§ Work instructions:
1: Name every header field that appears at the top of the mailing-list message below.
2: Transcribe the stretch of the mailing-list message from "I seem to recall" through "(what is now)".

§ Text to read:
──────
Subject: Re: Package update disaster
To: Todd Vierling <tv@duh.org>
From: Frederick Bruckman <fredb@immanent.net>
List: tech-pkg
Date: 10/09/2004 14:02:42
In article <Pine.NEB.4.61.0410091306240.6645@server.duh.org>,
	tv@duh.org (Todd Vierling) writes:
> On Sat, 9 Oct 2004, Thor Lancelot Simon wrote:
> 
>> I think it would make sense to be a little more careful about recording
>> higher dependency versions than necessary in Makefiles, but also to record
>> the dependency in the *built binary package* as the actual version linked
>> with, or higher, not the dependency version given in the Makefile.
> 
> That's actually the point of @blddep, which already exists in +CONTENTS, but
> I don't think it is used to this extent just yet.  (It currently lists an
> explicit version, not a dewey, and is not enforced.)

I seem to recall arguing for that before we were doing PKGREVISION bumps
for ABI changes in dependencies.  My idea was, that if a user complained
of a missing library, we could ask him the output of (what is now)
──────
§ Data:
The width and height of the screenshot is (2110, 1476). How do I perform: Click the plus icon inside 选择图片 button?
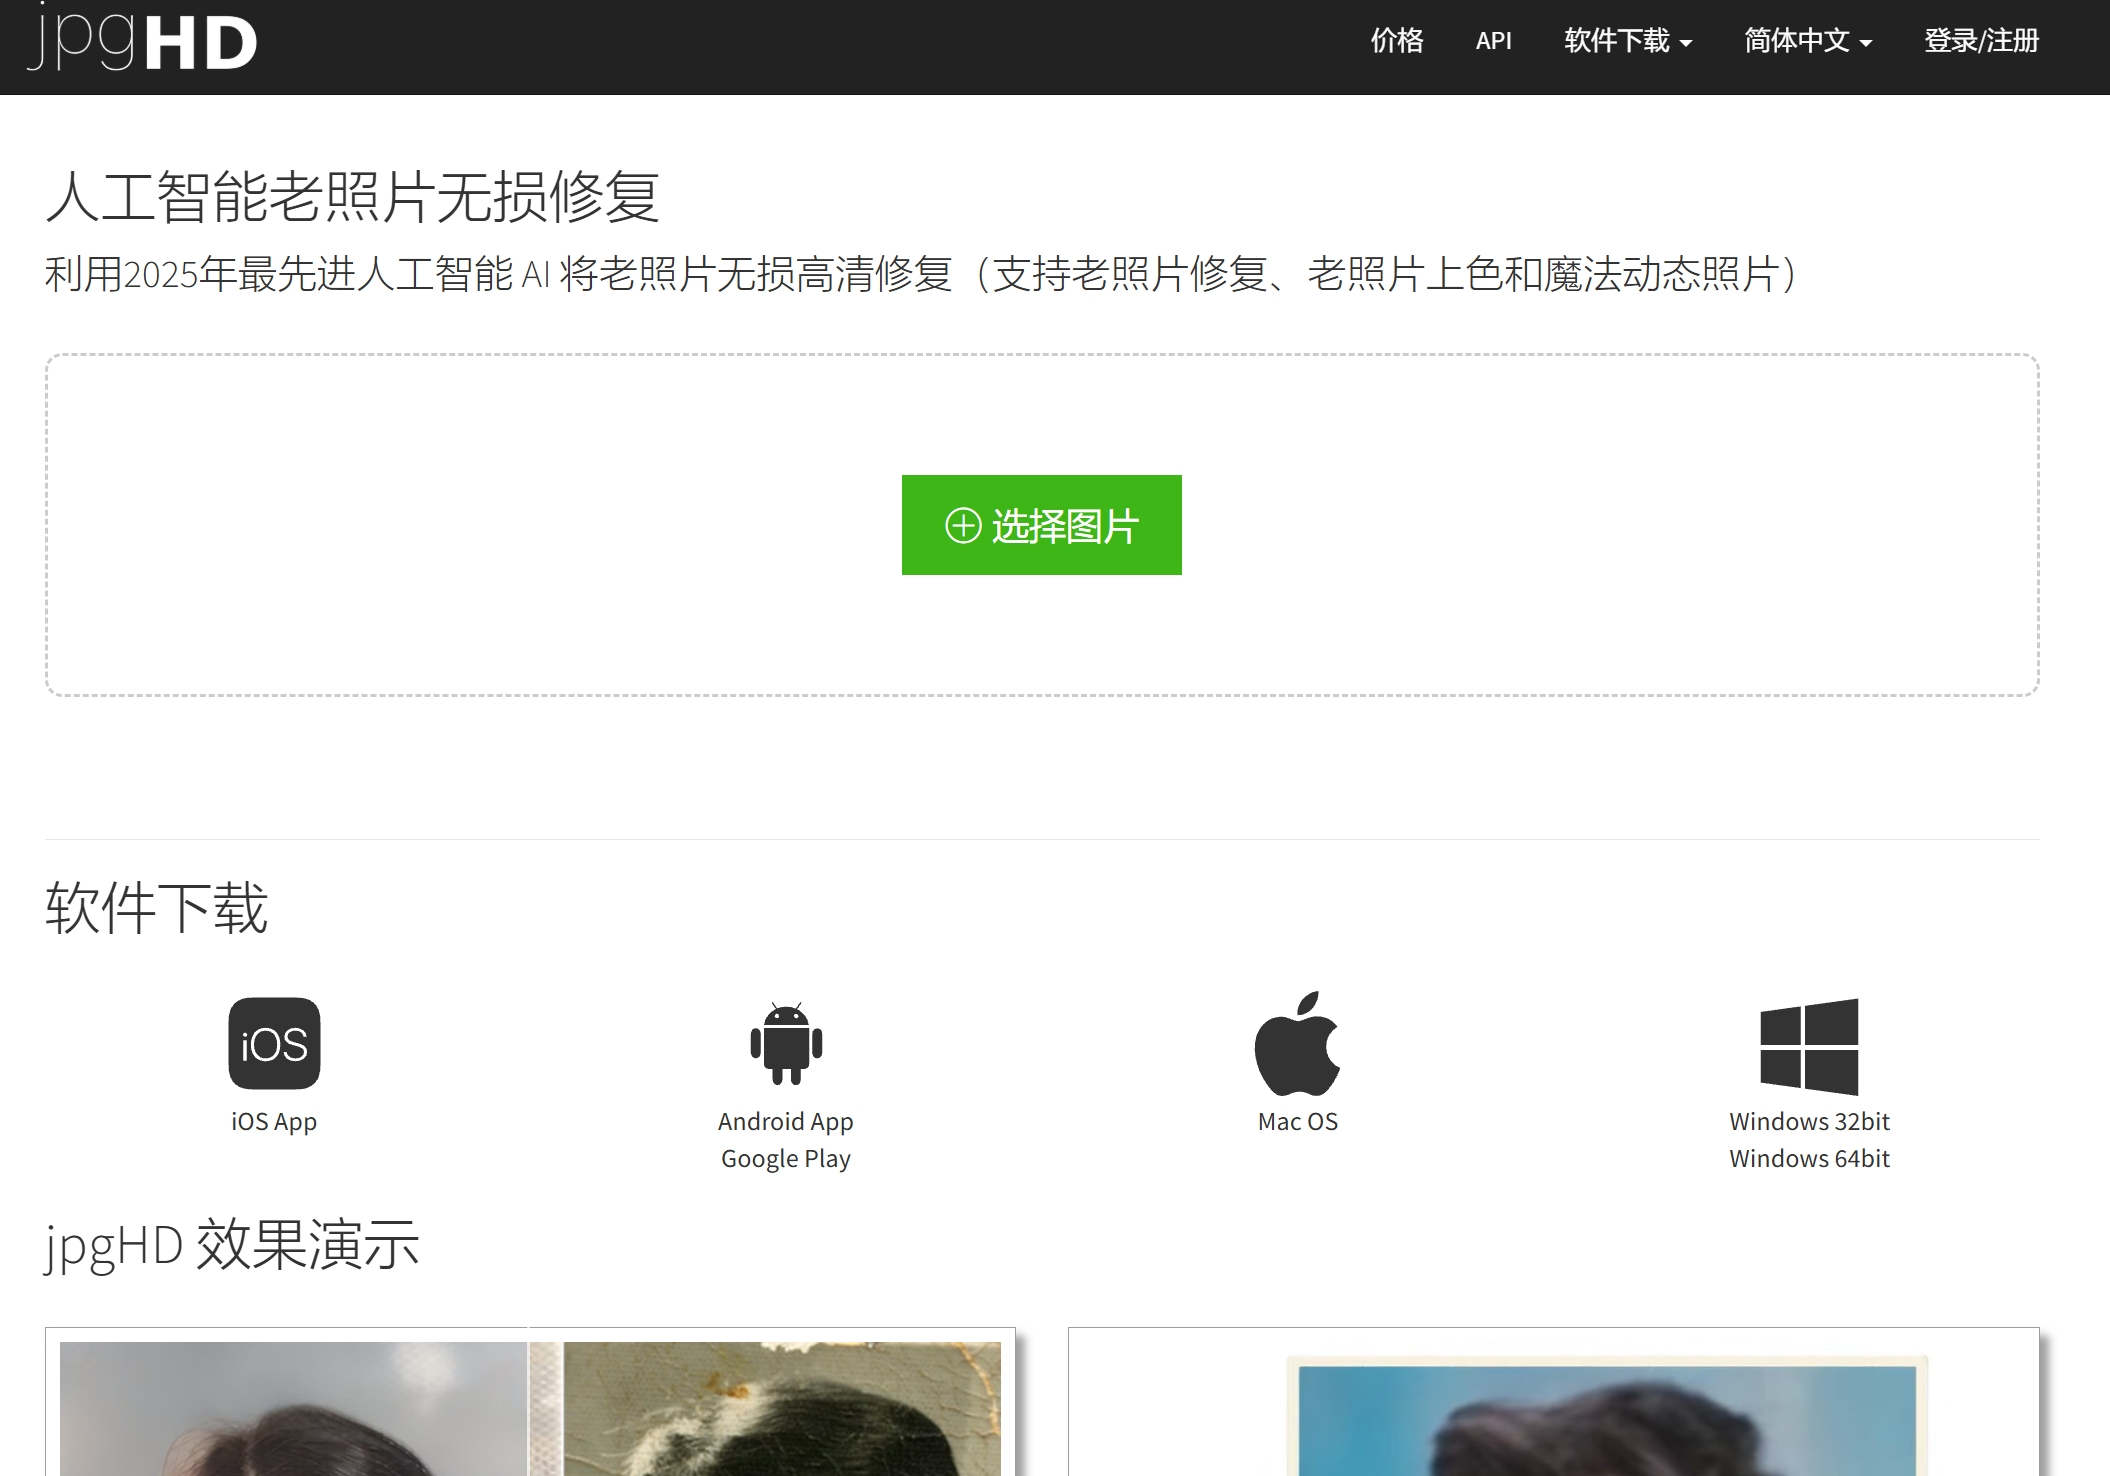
──────
§ Solutions for each task:
1: Subject, To, From, List, Date

2:
I seem to recall arguing for that before we were doing PKGREVISION bumps
for ABI changes in dependencies.  My idea was, that if a user complained
of a missing library, we could ask him the output of (what is now)